Posted by Charles Kuffner on October 25, 2006 to Election 2006 | TrackBack

My own anecdotal evidence, at the Griggs Road Annex Monday and Tuesday morning and the Fiesta on Kirby yesterday afternoon -- where I completed my poll work about 4 and then voted -- is precisely the same as yours, Chuck.

Of course my neighborhood is likewise safely blue. My precinct, a swath across the Loop in the middle of state House district 146, went 79% for John Kerry in 2004.

(I only included that last part in order to terrify the conservatives who read your blog. BOO!)

Posted by: PDiddie on October 25, 2006 8:34 AM

I voted Monday morning before heading back to DC. It felt great, but I wish some of the outstanding Fort Bend candidates were on my ballot too.

The poll workers at the Clear Lake location said turnout was steady all morning with lots of people lined up to vote when the doors opened.

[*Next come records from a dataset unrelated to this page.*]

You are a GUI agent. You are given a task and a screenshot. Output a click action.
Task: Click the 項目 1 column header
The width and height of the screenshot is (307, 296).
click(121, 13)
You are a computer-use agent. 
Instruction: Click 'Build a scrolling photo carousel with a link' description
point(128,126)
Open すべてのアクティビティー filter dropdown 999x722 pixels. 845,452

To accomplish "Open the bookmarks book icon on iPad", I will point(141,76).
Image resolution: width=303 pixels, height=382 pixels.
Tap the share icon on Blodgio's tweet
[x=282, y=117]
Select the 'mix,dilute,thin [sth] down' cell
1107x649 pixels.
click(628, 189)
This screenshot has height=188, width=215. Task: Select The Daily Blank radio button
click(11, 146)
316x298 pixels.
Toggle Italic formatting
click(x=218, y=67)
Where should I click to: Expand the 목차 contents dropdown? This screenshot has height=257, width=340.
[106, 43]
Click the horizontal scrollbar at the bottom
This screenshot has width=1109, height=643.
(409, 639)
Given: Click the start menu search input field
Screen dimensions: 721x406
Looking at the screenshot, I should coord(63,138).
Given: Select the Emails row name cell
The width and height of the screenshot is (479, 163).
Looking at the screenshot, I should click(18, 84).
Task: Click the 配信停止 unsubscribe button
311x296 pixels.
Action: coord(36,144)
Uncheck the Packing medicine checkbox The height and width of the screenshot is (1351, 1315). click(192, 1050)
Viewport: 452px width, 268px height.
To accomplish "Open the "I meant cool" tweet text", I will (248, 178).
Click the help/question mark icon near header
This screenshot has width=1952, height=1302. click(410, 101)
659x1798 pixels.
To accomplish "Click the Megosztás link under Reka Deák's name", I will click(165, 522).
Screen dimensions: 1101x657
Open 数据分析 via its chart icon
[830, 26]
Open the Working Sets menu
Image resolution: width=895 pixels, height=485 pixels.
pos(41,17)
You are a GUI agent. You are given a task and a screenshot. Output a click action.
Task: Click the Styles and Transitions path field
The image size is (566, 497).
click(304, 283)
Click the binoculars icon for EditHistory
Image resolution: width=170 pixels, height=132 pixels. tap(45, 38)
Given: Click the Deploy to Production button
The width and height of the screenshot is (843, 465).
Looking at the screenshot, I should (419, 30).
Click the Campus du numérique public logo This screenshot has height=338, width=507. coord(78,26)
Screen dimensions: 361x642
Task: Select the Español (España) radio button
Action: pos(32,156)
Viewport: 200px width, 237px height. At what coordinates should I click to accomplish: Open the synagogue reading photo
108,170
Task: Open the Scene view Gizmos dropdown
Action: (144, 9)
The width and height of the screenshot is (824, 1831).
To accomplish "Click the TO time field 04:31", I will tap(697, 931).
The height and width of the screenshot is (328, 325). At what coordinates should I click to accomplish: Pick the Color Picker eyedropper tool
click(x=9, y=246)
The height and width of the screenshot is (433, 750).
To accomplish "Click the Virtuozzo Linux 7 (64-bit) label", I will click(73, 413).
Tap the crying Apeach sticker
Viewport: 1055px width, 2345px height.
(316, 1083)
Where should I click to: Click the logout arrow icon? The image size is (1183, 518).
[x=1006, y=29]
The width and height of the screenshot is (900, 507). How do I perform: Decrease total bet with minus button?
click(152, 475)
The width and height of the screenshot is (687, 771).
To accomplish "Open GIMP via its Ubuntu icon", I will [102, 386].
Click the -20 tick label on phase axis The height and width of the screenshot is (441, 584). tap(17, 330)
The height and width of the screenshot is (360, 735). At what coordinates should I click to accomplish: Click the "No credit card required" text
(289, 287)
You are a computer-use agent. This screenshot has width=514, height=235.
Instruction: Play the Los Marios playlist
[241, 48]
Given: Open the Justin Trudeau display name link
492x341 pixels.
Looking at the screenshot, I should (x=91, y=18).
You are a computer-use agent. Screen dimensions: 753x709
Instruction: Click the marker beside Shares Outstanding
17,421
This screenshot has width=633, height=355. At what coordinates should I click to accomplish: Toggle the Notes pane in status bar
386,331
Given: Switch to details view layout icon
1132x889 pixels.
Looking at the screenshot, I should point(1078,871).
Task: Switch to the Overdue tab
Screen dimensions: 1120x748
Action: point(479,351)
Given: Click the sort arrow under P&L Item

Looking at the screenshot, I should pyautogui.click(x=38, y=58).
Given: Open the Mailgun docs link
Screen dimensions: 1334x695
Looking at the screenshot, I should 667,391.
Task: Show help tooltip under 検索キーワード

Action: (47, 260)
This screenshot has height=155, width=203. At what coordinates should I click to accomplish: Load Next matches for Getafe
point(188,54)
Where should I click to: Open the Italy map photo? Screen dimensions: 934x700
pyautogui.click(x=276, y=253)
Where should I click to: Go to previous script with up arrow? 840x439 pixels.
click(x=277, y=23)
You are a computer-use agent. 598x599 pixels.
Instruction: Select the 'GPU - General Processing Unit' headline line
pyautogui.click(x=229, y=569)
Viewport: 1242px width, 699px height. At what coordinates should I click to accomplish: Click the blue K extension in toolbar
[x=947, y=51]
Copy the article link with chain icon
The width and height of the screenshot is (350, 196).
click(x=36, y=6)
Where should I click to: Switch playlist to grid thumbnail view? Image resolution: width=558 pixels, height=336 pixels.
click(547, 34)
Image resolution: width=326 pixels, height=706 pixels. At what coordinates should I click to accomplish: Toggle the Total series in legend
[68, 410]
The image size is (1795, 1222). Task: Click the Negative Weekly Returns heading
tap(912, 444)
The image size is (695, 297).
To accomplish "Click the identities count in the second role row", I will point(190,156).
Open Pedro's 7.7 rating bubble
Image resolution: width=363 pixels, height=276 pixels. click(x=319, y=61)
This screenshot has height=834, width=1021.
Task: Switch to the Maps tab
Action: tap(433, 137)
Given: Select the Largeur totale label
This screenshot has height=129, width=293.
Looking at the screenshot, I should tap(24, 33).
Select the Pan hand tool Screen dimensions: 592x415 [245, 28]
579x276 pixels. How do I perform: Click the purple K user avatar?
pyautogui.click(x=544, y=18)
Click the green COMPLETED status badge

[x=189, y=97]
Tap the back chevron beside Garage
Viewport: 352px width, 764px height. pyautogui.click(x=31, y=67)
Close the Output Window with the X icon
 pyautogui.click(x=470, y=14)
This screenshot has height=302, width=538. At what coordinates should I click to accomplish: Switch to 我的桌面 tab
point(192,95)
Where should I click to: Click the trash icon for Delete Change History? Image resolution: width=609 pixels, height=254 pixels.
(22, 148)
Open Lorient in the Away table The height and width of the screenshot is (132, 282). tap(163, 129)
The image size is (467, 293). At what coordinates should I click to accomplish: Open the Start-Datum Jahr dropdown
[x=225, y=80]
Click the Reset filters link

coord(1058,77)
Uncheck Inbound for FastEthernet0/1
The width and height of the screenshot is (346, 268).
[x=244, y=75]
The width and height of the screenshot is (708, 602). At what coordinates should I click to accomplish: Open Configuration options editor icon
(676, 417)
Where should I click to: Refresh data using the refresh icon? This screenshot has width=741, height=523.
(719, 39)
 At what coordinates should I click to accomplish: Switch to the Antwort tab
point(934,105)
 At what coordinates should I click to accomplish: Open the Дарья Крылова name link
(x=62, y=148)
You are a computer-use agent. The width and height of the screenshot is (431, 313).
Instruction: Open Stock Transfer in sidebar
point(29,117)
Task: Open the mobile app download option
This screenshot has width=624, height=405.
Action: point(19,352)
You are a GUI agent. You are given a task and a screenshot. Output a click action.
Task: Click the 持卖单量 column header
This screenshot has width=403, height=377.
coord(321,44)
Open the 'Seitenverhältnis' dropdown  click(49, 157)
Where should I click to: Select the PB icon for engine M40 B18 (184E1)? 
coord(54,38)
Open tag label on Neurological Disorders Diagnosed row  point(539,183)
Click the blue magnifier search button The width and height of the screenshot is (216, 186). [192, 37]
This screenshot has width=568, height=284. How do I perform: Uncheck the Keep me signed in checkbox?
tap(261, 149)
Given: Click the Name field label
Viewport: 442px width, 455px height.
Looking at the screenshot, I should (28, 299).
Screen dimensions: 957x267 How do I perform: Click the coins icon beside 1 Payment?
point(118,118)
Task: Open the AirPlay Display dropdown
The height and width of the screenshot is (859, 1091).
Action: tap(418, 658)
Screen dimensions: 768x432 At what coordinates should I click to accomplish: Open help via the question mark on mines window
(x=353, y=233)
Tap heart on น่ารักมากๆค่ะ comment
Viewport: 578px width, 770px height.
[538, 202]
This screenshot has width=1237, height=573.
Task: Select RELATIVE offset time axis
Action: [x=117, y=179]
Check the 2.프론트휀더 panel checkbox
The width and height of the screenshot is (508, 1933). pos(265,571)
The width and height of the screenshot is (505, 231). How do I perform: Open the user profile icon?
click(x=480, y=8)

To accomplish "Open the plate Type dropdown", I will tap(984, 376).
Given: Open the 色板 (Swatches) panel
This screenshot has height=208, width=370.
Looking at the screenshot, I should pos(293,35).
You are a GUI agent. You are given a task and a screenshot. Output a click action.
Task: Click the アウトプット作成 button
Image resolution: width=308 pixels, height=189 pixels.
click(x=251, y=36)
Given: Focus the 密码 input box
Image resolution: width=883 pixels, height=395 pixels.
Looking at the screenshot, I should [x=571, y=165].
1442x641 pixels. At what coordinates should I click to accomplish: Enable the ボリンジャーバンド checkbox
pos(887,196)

Posted by: Justin on October 25, 2006 9:36 AM

I voted early, as I almost always do. I have reservations about doing so... Election Day seems so far away, and I worry about what might happen to those bits between now and then... but I usually have other things to do on Election Day.

Posted by: Steve Bates on October 26, 2006 11:03 PM

We really must try to prove our votes this election.

Even Peggy Noonan is now for Democrats assuming office.

And, in some national polls, Independents are breaking for Democrats 2 to 1.

Election day voting, rather than early voting is required for Democrats to have the biggest possible numbers for all polling efforts that will occur on election day:

from: Election Defense Alliance


Election Day Rapid Response

Election Defense Alliance has a coordinated, six-part plan for citizen direct action to defend the vote in the November midterm elections. The tactical components of the EDRR plan are:

1. Election Monitoring.

2. Pre-Emptive Legal Intervention.

3. Exit Polling.


4. Election Data Analysis.

5. Communications.

6. Demonstrations.


The above tactics in isolation are limited or useless, but in combination, they are powerful. Many other local, regional and national groups have independently developed similar or complementary plans to those listed above. These efforts will have greatest effect if they are coordinated and focused to direct mass public attention to election obstruction and electronic fraud as it is happening.

The more volunteers and donated funds we have, the greater our chance of arresting electronic fraud and voter suppression.

We need: Organizers, publicists, fundraisers, programmers, webmasters, video and radio correspondents, writers and graphic artists, event managers, MONEY, and hundreds of citizen patriots to volunteer for election day monitoring, communications, and demonstrations.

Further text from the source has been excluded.